ACTION ITEM: Each line that contains "dropdown" needs to be copied from the listing.

TASK DATA:
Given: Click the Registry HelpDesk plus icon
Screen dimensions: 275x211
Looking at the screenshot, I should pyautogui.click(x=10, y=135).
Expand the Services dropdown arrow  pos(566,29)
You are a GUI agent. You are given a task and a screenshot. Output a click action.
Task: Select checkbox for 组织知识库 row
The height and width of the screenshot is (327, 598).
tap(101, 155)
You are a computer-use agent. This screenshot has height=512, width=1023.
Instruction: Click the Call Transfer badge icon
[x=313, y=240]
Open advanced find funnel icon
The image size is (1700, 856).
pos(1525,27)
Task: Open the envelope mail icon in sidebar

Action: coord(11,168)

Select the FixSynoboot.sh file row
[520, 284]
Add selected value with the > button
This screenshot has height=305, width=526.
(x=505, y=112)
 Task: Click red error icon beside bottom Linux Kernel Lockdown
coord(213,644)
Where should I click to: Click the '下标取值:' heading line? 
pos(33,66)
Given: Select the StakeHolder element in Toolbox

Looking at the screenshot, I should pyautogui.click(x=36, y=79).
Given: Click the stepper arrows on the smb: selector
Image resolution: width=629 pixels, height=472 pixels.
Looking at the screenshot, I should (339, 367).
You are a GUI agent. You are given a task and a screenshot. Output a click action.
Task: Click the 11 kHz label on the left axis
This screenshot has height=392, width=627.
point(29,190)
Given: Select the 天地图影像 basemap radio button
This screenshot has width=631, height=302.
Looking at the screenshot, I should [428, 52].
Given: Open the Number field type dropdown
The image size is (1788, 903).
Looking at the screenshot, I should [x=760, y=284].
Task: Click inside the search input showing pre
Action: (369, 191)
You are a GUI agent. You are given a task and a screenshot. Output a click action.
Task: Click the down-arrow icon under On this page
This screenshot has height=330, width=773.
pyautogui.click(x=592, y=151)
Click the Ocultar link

RESULT FOR THIS TASK:
Expand the Services dropdown arrow  pos(566,29)
Given: Open the Number field type dropdown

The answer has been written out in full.